# Deleted guys, oil question



## Snipesy (Dec 7, 2015)

If it's CK-4 rated it will work fine. CK-4 is the new CJ-4 which (I think) used to be CI-4, those would work fine as well. It's more peace of mind than anything, if the oil follows those standards then it's not going to blow up. 

Having said that I use Rotella T6 5W40. Cause I like spending money and it makes me feel all fuzzy on the inside. It's a blend between PAO and hydrocracked. I think (hope?). As well as all the traditional additives.

Amsoil is more expensive and is synthesized off the remains of gold bars. But such is the price of PAO oils I guess.

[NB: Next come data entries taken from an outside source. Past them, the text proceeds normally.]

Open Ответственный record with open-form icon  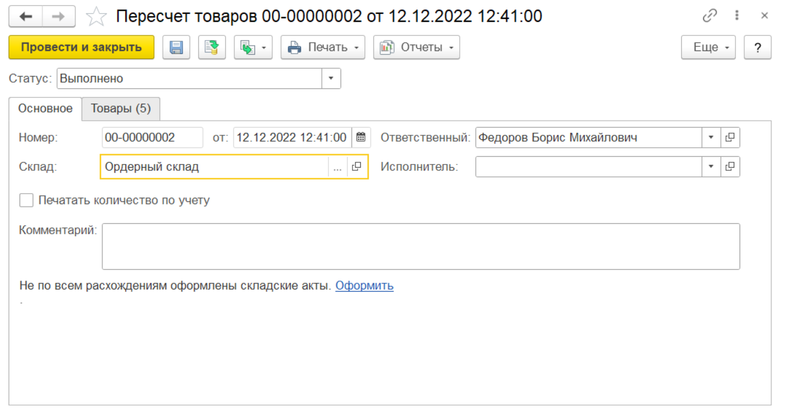(730, 137)
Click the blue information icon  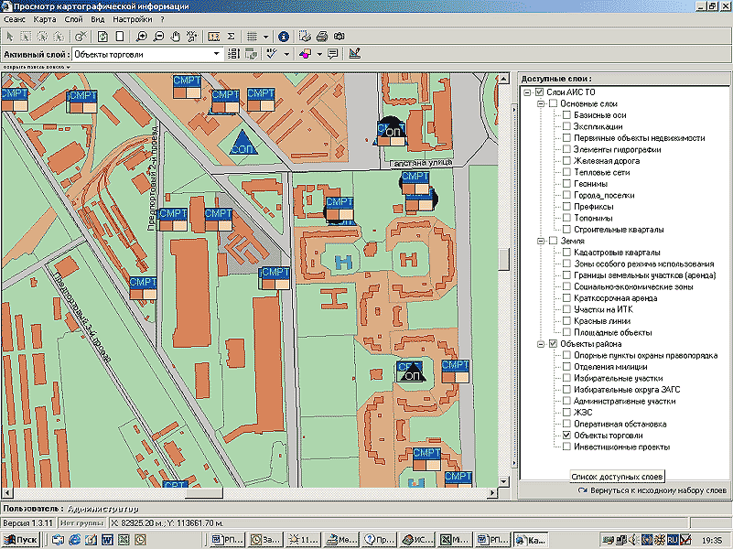coord(284,37)
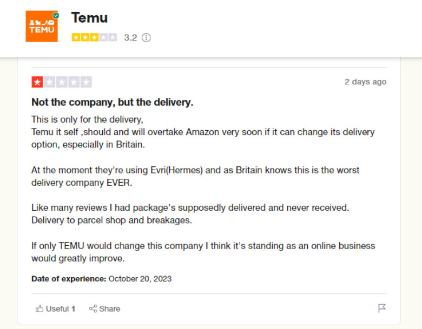Screen dimensions: 422x329
Task: Flag the review using the flag icon
Action: point(382,308)
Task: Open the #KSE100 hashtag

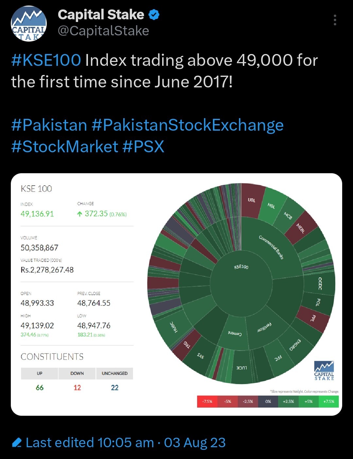Action: (46, 60)
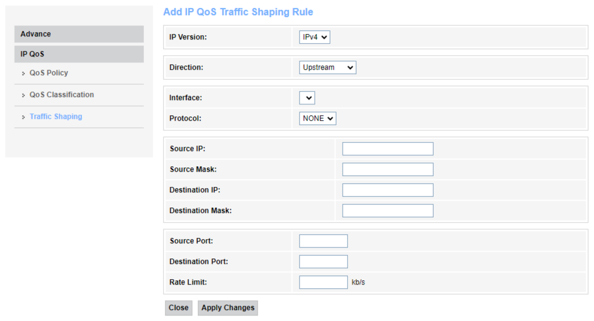The height and width of the screenshot is (321, 594).
Task: Click the Source Port input box
Action: tap(323, 241)
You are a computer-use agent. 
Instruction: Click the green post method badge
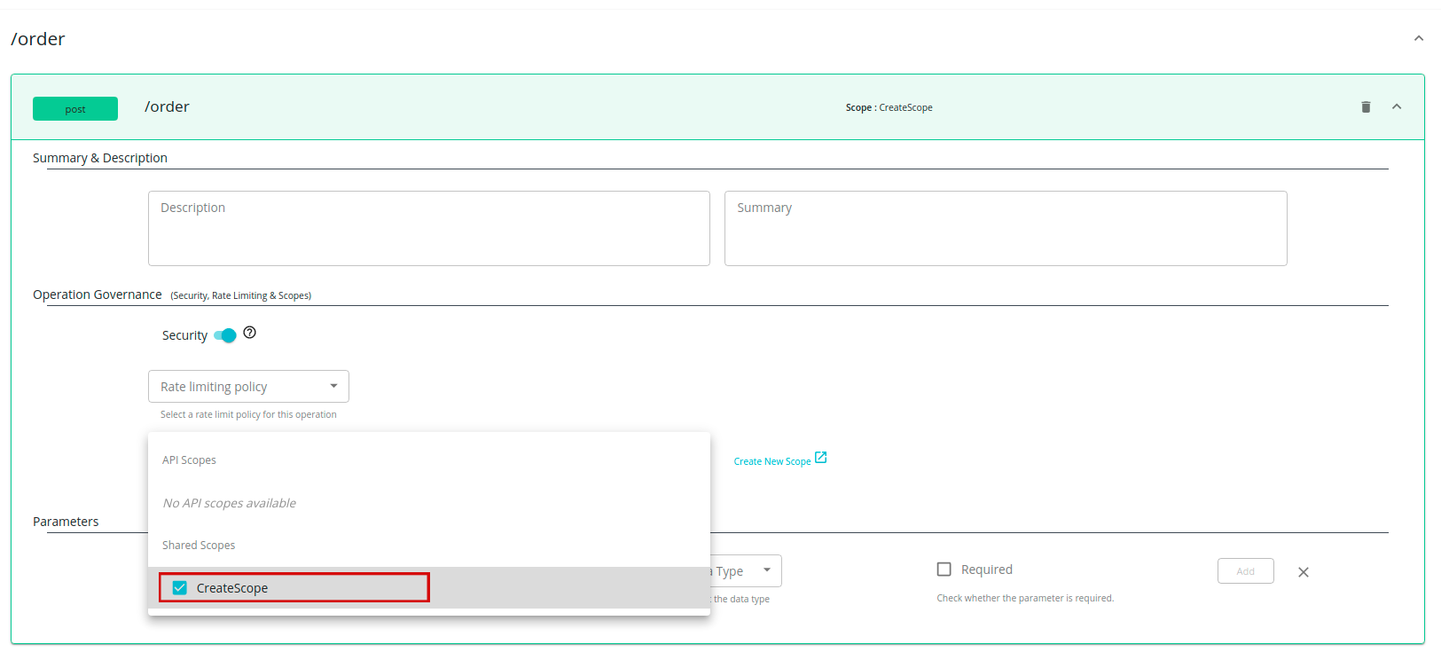(x=75, y=108)
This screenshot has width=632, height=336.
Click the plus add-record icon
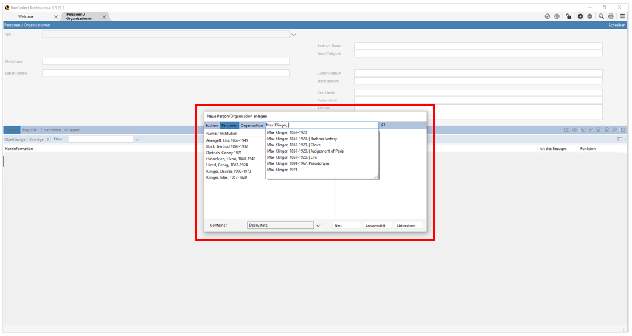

Honestly you could role with the cheapest crap you find at walmart, and as long as it goes by one of those standards and you change at least every 5k miles I doubt the engine would degrade any quicker than using the spendy oils.


----------



## BradHerr (Sep 29, 2013)

Aaron/VA said:


> What oil are you guys running in your deleted CTD? It was suggested to me from another member that Amsoil 3000 series would be the best oil to run in an vehicle with no emissions equipment. Just curious what you guys are running.
> 
> Sent from my SCH-R970 using Tapatalk


I am still running the low saps Amsoil. The other oils have opened my interest, I just haven't made the switch. 

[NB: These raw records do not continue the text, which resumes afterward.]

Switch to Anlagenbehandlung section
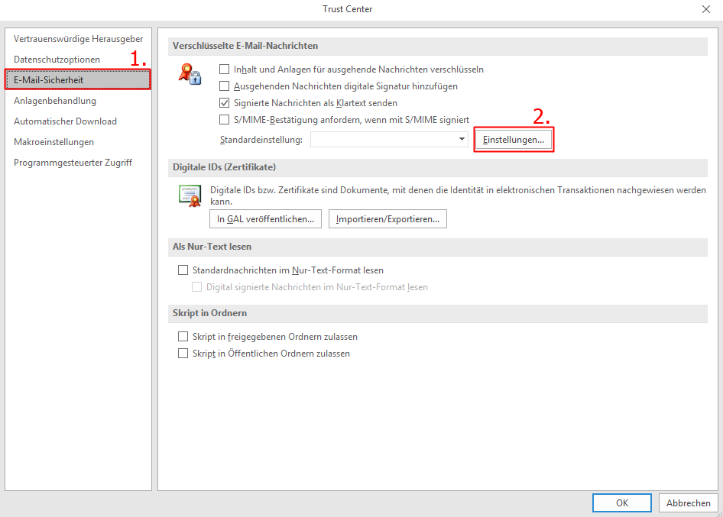(x=55, y=101)
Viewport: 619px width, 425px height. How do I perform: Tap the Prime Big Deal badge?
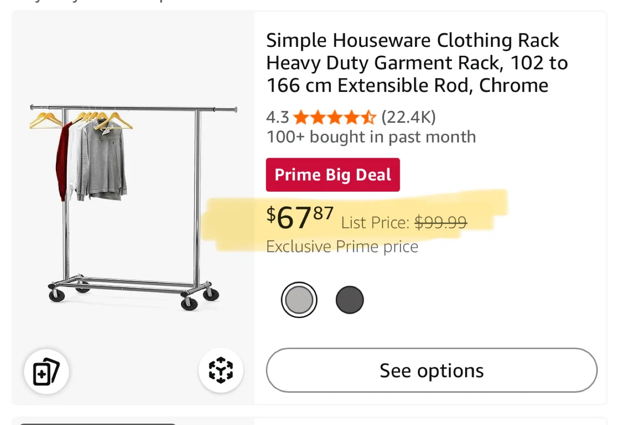point(332,174)
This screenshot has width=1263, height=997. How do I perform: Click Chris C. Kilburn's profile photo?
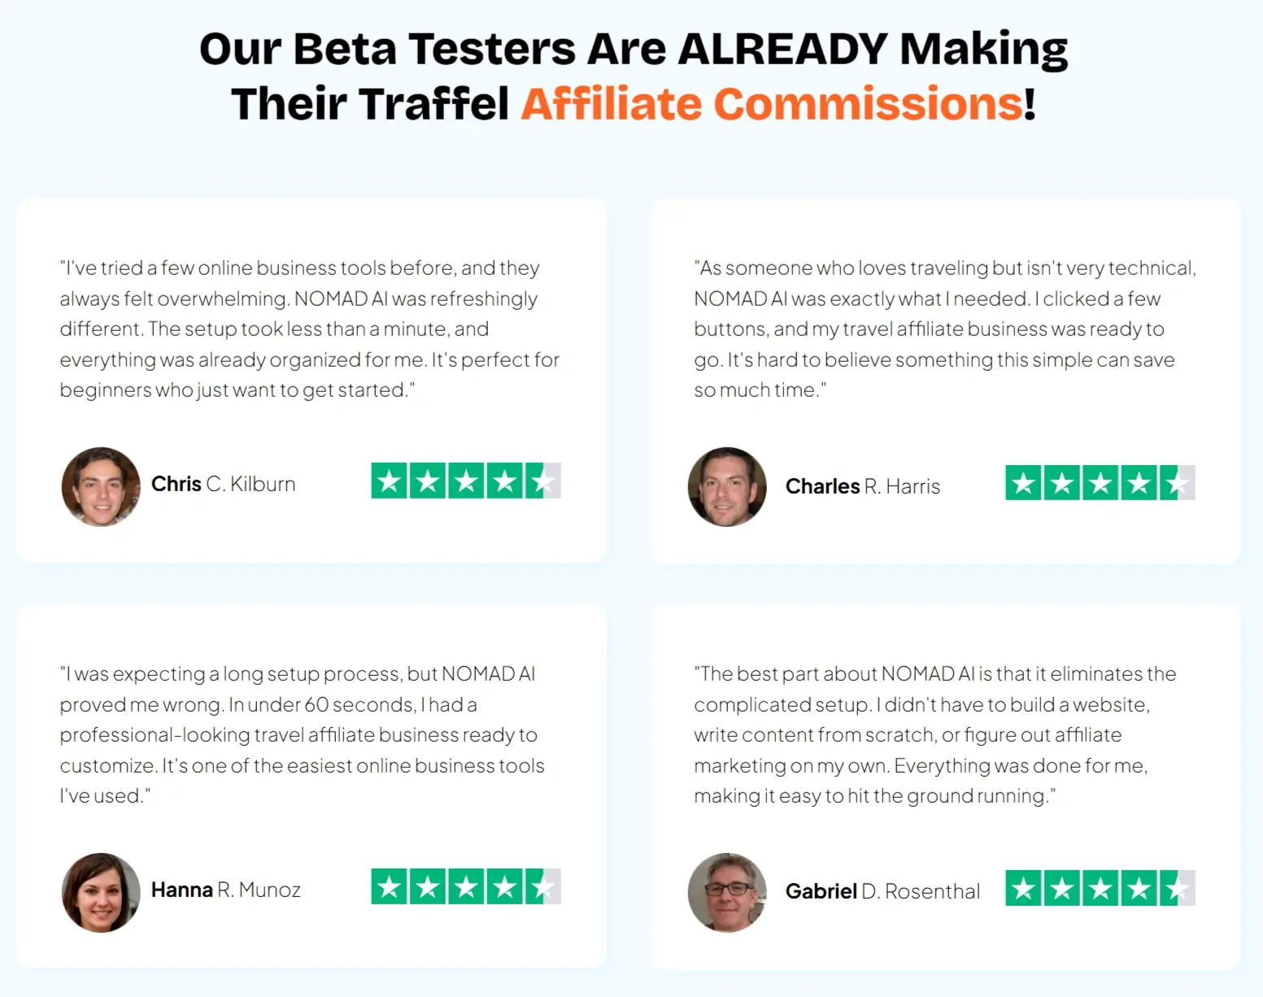point(101,486)
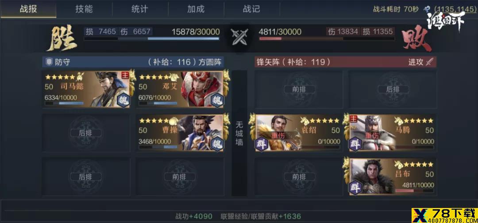Select the 加成 tab
The height and width of the screenshot is (223, 478).
point(196,9)
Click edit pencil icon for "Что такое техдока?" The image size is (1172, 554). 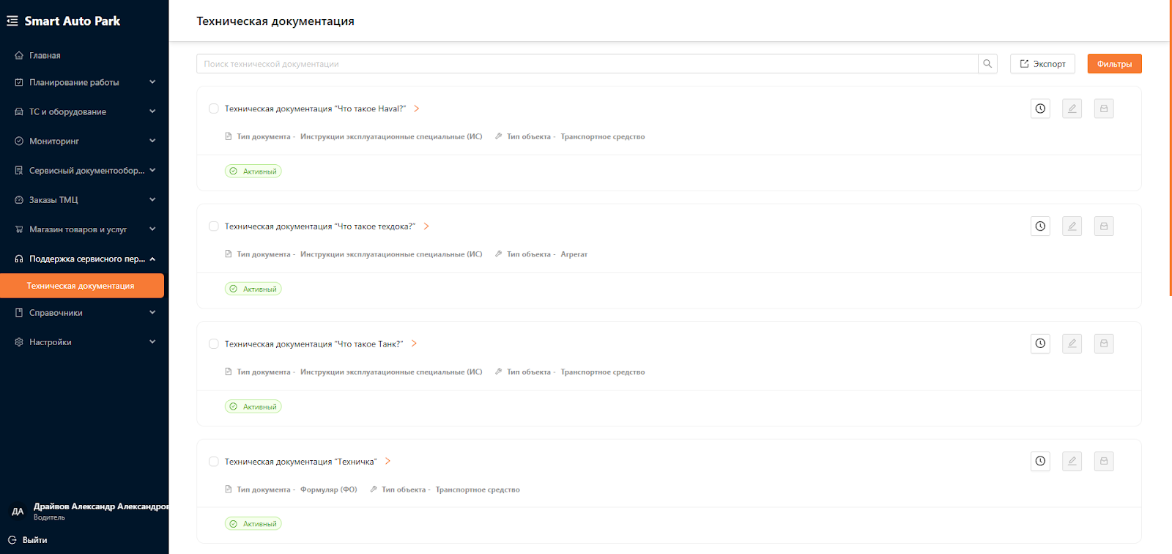click(1072, 226)
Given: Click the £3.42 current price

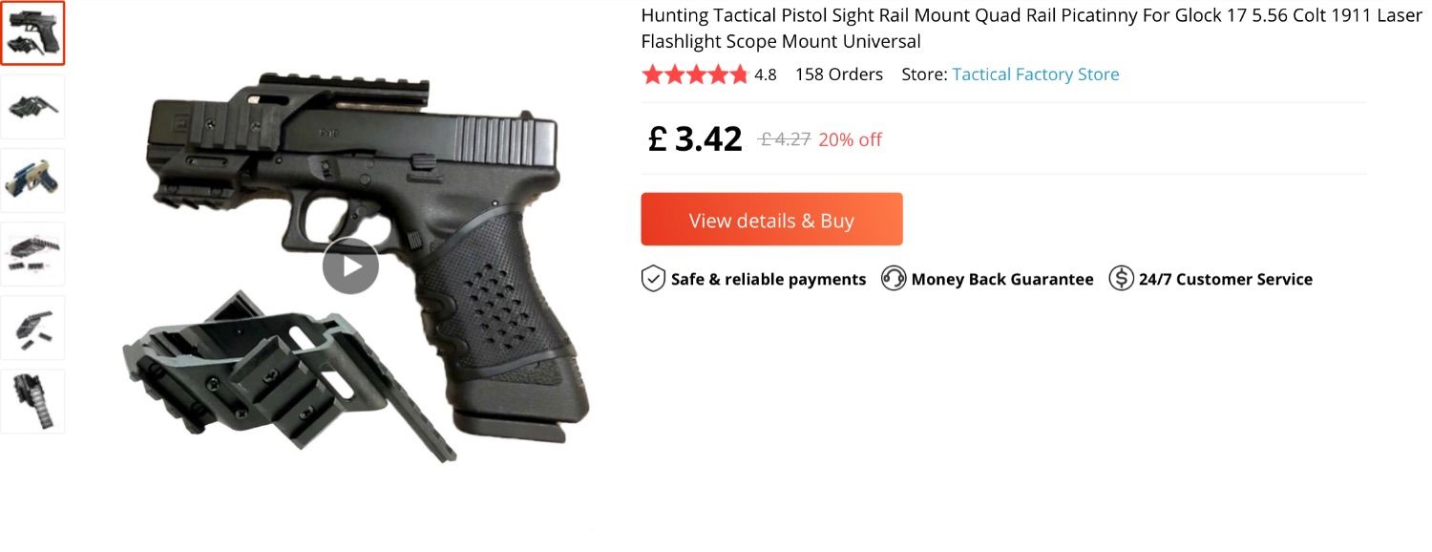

Sent from AutoGuide.com Free App


----------



## oldestof11 (Apr 3, 2016)

Quite a few close friends of mine suggested Brad Penn oil for a delete truck. Since there is no more emissions, oil rating isn't as critical.

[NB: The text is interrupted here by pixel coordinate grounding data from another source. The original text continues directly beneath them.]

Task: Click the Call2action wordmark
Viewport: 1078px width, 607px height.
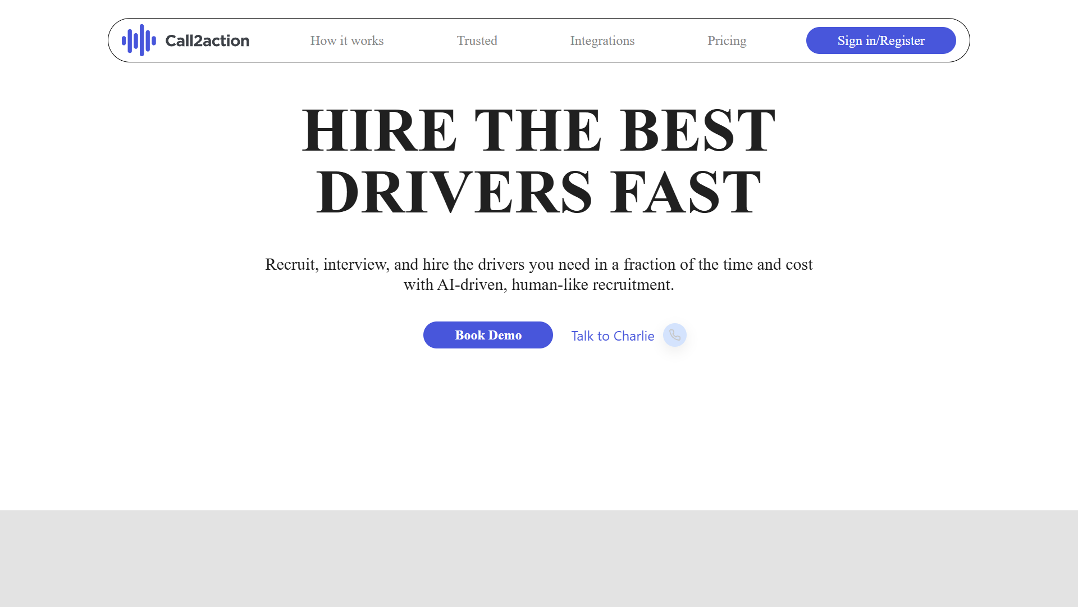Action: click(x=207, y=40)
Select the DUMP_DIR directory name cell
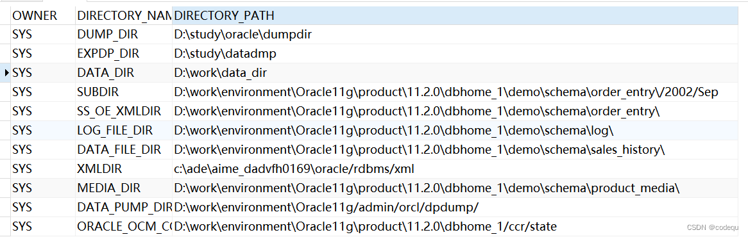 tap(124, 35)
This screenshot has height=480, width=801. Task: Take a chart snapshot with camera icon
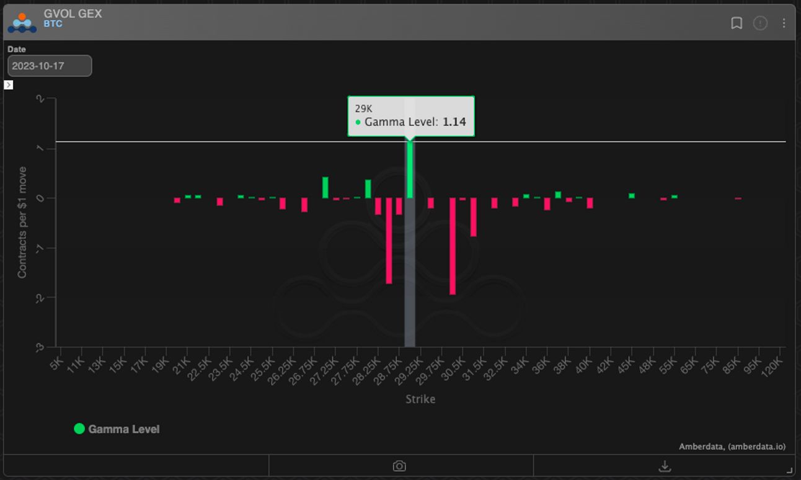[x=400, y=466]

One of them same less silica and 30% loner oil life when they sent in oil samples to Blackstone.


----------



## starspangled6.0 (Apr 16, 2016)

Running AMSOIL European Car Formula in mine (ran out, and had to grab a bottle of the euro-spec Mobil 1 at O'Reilly to finish the last oil change). 

So what's the thought process on switching to a more readily-available synthetic since it's deleted? Hadn't thought of that before... I'd much rather run the AMSOIL Signature Series or that Mobil 1 goodness rated to 15k miles. I typically change my oil once a year anyways.


----------



## KpaxFAQ (Sep 1, 2013)

The oil the OP mentions is most likely the "BEST" but not at all necessary for all users. Since I'm a 10K/year driver, I'd probably not use it. Rotella T6 at once a year 10K intervals would be just fine IMO. I still have one more change of Pennzoil Euro L left I'll use then I haven't made up my mind for sure. I wish walmart had a 5W-40 diesel rated supertech oil for under $20. I'd most likely use that but no luck. 

Brad Penn is made an hour from my house and is a quality product. It's the fleet oil at my family's large construction company. There's pickup trucks that get beat to **** with 250+K on them running Brad Penn. Regular maintenance is key more than what oil you use.


----------